> **GIVEN TEXT**
########################################

Sunday 19 July 2015

Scientists Created Mini Heart on Microchip With Stem Cells

Scientists belonging to the University of California of the USA conducted a research that led to the development of mini heart (Cardiac Microphysiological System) on a microchip using human stem cells. The study was led by Indian-origin scientist Anurag Mathur.

The Cardiac Microphysiological System, which is hardly the width of a human hair, is expected to replace non-human animal models that are used in drug discovery and development process.


The invention was published in the second week of March 2015 in the Scientific Reports journal in an article titled Human iPSC-based Cardiac Microphysiological System For Drug Screening Applications.

What is Microphysiological System?

Microphysiological systems are engineered organs that are developed to address the formidable pharmacological and physiological gaps between monolayer cell cultures, animal models and humans. The Cardiac Microphysiological System is the latest human organ - after a lung, a liver and a piece of intestine – were developed under laboratory environment.

How Cardiac Microphysiological System/ mini heart was developed?

It was developed using human-induced pluripotent stem cells (iPSC) that can form many different types of tissues. These cells, once tricked into forming heart tissue, were grown around a special silicon microchip with cell and media channels that mimicked the heart’s blood vessels.

Significance of Cardiac Microphysiological System

Apart from replacing the animal models used in the drug discovery process that do not mimic human responses; the organ-on-chip will help in the development of personalized medicine in future as doctors will be able to predict how certain drugs react on specific patients, thus preventing many illnesses and loss of valuable time.

Doctors will be able to calculate the approximate dose needed for patients with heart conditions by deploying this bionic heart technology as they will be able to have his or her heart modelled in a lab with all the tests done.

########################################

> **INPUT DATA**
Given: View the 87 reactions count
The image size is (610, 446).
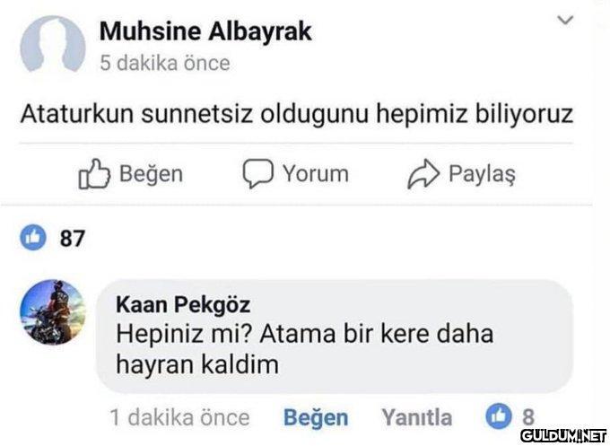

########################################

> **WORK INSTRUCTIONS**
(a) According to the article about the mini heart on a microchip, who led the study?
(b) Copy the passage of the mini heart article word for word, from "Scientists belonging to" to "is Microphysiological System?".
Rely only on the article about the mini heart, not on the data.

> **RESPONSES IN ORDER**
(a) The study was led by Indian-origin scientist Anurag Mathur.

(b)
Scientists belonging to the University of California of the USA conducted a research that led to the development of mini heart (Cardiac Microphysiological System) on a microchip using human stem cells. The study was led by Indian-origin scientist Anurag Mathur.

The Cardiac Microphysiological System, which is hardly the width of a human hair, is expected to replace non-human animal models that are used in drug discovery and development process.


The invention was published in the second week of March 2015 in the Scientific Reports journal in an article titled Human iPSC-based Cardiac Microphysiological System For Drug Screening Applications.

What is Microphysiological System?